=== INSTRUCTIONS TO FOLLOW ===
Arrange everything from the line containing "Task: Open the Instagram icon in the top bar" down to the end of the records as a numbered list, leaving out blank lines.

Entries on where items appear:

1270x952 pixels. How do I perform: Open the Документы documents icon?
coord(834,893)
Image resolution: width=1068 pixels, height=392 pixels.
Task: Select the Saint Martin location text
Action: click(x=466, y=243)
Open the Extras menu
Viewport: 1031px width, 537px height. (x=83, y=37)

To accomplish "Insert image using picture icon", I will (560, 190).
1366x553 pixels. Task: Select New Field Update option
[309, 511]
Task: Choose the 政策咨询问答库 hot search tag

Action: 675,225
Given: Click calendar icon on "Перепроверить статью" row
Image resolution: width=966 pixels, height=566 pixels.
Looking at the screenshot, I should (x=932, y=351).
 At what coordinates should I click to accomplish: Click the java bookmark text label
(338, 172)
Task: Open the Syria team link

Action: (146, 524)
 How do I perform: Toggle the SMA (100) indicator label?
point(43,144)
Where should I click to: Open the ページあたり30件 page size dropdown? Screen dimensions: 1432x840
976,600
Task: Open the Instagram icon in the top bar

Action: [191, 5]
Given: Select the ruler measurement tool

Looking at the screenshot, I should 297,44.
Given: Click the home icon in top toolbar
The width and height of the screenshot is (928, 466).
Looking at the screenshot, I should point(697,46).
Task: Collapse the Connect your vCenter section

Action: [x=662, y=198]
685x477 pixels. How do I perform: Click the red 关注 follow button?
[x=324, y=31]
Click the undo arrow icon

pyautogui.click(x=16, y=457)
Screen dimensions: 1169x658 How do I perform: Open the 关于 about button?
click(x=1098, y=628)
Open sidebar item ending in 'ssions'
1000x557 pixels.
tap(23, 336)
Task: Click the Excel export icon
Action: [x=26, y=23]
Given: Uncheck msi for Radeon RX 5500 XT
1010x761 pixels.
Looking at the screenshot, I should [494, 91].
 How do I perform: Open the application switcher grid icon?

=== TASK RESPONSE ===
1. Task: Open the Instagram icon in the top bar
2. Action: [191, 5]
3. Given: Select the ruler measurement tool
4. Looking at the screenshot, I should 297,44.
5. Given: Click the home icon in top toolbar
6. The width and height of the screenshot is (928, 466).
7. Looking at the screenshot, I should point(697,46).
8. Task: Collapse the Connect your vCenter section
9. Action: [x=662, y=198]
10. 685x477 pixels. How do I perform: Click the red 关注 follow button?
11. [x=324, y=31]
12. Click the undo arrow icon
13. pyautogui.click(x=16, y=457)
14. Screen dimensions: 1169x658 How do I perform: Open the 关于 about button?
15. click(x=1098, y=628)
16. Open sidebar item ending in 'ssions'
17. 1000x557 pixels.
18. tap(23, 336)
19. Task: Click the Excel export icon
20. Action: [x=26, y=23]
21. Given: Uncheck msi for Radeon RX 5500 XT
22. 1010x761 pixels.
23. Looking at the screenshot, I should [494, 91].
24.  How do I perform: Open the application switcher grid icon?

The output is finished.